◆ **SET TASK**: Pick out each line in the records below that contains the string "from", treating uppercase and lowercase as different, and copy those lines out in full.

◆ **SUPPLIED INFORMATION**:

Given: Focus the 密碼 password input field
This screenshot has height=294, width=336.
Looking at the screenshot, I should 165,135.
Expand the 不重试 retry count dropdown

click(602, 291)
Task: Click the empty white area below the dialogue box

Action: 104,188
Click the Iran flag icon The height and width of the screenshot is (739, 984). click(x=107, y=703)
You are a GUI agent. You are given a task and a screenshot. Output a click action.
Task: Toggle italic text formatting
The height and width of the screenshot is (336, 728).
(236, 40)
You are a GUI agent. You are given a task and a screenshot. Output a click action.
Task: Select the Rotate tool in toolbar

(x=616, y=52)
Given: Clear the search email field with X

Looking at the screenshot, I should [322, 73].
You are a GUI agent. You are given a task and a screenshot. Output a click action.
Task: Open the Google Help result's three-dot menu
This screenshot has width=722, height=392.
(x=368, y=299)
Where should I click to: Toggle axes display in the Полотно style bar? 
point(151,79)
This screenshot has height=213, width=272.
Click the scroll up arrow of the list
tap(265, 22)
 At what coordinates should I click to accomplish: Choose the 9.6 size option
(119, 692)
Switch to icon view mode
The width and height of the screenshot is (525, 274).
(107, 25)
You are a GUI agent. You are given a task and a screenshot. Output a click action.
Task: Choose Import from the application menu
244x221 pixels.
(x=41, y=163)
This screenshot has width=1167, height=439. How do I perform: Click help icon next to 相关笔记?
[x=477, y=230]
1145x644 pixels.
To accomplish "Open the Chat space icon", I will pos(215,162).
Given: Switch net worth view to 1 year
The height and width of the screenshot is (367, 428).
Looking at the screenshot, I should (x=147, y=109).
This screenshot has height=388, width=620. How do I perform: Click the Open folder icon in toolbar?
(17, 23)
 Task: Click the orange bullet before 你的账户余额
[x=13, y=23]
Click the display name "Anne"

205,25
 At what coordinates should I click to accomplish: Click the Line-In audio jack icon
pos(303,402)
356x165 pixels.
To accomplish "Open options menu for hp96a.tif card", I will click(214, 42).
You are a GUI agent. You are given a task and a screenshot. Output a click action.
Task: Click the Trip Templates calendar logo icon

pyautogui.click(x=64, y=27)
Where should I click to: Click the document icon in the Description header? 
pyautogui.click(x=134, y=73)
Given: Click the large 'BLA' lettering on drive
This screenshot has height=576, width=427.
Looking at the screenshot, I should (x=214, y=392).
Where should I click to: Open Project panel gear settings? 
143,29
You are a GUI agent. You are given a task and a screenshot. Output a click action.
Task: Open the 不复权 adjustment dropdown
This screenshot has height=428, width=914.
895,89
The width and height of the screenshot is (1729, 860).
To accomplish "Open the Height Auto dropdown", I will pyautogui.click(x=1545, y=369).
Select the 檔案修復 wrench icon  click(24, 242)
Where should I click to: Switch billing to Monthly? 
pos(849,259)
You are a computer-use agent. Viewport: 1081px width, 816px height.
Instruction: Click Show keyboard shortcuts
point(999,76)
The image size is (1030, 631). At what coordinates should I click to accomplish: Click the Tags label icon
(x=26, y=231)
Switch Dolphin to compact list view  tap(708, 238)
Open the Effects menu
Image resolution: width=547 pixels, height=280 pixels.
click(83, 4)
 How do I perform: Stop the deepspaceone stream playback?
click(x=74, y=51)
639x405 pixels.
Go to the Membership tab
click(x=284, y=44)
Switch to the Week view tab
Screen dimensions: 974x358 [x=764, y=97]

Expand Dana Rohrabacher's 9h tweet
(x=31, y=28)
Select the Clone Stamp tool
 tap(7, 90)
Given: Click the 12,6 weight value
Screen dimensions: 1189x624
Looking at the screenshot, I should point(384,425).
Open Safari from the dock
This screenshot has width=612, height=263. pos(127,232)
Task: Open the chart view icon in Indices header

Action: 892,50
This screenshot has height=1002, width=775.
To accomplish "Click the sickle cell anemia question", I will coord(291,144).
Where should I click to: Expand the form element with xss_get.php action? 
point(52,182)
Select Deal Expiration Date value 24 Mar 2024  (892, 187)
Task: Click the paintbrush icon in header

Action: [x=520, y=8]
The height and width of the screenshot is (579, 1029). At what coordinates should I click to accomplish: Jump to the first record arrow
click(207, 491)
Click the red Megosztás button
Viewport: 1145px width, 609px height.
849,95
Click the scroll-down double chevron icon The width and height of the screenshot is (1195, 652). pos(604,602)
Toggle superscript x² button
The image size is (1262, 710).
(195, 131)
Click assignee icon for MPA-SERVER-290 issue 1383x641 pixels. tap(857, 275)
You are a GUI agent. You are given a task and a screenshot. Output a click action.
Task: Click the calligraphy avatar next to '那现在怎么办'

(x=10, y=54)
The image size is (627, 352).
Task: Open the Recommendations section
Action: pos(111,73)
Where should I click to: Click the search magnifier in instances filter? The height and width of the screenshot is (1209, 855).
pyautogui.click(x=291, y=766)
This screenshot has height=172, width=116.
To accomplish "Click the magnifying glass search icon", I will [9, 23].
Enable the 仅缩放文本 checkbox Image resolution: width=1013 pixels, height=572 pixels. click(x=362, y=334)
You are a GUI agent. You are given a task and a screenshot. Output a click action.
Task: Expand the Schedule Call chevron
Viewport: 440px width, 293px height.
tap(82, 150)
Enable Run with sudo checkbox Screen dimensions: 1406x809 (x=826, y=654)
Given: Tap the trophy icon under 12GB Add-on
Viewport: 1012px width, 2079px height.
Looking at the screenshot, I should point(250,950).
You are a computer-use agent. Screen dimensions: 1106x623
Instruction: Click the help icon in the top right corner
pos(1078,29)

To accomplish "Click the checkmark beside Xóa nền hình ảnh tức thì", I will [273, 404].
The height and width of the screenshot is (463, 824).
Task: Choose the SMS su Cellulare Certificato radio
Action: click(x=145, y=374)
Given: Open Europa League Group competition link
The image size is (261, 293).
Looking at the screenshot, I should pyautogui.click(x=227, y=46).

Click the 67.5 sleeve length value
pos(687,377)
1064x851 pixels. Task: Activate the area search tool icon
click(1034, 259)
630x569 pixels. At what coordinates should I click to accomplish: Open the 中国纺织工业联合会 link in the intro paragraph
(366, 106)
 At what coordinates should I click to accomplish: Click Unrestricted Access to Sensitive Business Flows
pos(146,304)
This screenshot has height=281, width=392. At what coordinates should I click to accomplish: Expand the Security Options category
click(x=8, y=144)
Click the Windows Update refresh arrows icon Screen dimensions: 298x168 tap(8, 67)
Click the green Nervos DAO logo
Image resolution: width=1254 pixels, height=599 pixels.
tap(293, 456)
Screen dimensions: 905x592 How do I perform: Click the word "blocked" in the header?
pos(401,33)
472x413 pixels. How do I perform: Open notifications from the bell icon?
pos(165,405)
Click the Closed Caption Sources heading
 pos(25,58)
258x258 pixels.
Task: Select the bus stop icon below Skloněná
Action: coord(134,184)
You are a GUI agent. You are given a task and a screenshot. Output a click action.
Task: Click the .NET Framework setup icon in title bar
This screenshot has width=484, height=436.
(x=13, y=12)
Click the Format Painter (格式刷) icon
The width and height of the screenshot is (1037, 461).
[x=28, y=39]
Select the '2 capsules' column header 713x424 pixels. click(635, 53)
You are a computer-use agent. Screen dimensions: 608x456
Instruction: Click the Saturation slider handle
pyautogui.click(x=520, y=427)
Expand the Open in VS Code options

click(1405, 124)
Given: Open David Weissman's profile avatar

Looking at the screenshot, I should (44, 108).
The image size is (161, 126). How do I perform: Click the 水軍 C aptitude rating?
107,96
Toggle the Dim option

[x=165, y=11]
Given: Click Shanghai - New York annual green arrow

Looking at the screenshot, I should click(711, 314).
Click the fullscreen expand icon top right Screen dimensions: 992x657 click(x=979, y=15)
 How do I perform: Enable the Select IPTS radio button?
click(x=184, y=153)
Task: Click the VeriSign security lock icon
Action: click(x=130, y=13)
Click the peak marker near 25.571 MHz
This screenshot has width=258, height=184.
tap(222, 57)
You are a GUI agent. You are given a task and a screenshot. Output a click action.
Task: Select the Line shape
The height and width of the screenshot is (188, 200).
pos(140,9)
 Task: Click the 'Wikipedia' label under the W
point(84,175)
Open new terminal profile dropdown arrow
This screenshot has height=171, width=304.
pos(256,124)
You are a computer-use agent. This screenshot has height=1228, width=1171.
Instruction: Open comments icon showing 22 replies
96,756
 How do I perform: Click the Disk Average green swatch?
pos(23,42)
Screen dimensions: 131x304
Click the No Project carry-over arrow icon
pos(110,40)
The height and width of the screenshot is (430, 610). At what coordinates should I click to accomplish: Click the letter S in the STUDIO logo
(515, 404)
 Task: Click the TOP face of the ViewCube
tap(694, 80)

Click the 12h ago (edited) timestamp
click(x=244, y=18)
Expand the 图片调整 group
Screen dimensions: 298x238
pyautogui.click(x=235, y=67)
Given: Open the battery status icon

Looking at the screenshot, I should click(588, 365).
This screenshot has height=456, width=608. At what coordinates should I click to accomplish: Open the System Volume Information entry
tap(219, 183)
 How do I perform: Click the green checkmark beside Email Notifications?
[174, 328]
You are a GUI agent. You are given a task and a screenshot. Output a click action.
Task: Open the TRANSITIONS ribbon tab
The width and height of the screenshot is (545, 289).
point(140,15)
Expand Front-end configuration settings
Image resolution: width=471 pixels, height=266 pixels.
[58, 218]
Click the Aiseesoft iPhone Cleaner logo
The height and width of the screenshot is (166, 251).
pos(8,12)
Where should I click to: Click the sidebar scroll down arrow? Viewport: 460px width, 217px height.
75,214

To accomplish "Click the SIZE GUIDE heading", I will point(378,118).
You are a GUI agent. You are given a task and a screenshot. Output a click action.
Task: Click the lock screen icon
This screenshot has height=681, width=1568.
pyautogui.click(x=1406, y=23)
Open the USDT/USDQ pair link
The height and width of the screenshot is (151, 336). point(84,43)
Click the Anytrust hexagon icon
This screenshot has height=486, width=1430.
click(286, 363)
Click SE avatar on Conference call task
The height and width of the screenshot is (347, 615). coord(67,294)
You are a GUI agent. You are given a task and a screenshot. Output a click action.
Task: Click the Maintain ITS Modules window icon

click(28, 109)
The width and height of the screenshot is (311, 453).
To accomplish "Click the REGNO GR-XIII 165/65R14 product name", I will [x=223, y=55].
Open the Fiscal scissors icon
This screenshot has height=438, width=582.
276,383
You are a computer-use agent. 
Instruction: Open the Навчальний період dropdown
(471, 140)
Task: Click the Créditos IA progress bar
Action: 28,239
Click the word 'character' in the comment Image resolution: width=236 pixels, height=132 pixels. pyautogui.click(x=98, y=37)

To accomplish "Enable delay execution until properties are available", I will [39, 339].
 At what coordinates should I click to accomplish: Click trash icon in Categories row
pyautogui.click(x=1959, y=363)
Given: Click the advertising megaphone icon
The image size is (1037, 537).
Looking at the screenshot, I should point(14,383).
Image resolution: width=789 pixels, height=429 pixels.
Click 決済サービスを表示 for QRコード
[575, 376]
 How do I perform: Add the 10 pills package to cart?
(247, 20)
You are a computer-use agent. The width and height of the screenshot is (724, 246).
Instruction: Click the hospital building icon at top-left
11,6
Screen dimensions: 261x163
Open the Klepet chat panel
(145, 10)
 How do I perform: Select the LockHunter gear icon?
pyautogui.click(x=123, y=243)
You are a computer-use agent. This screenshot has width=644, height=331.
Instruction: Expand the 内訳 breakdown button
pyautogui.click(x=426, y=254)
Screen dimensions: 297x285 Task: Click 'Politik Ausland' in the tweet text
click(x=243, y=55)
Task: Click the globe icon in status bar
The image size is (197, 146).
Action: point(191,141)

◆ **THE RESULT**:
Task: Choose Import from the application menu
Open Safari from the dock
472x413 pixels. How do I perform: Open notifications from the bell icon?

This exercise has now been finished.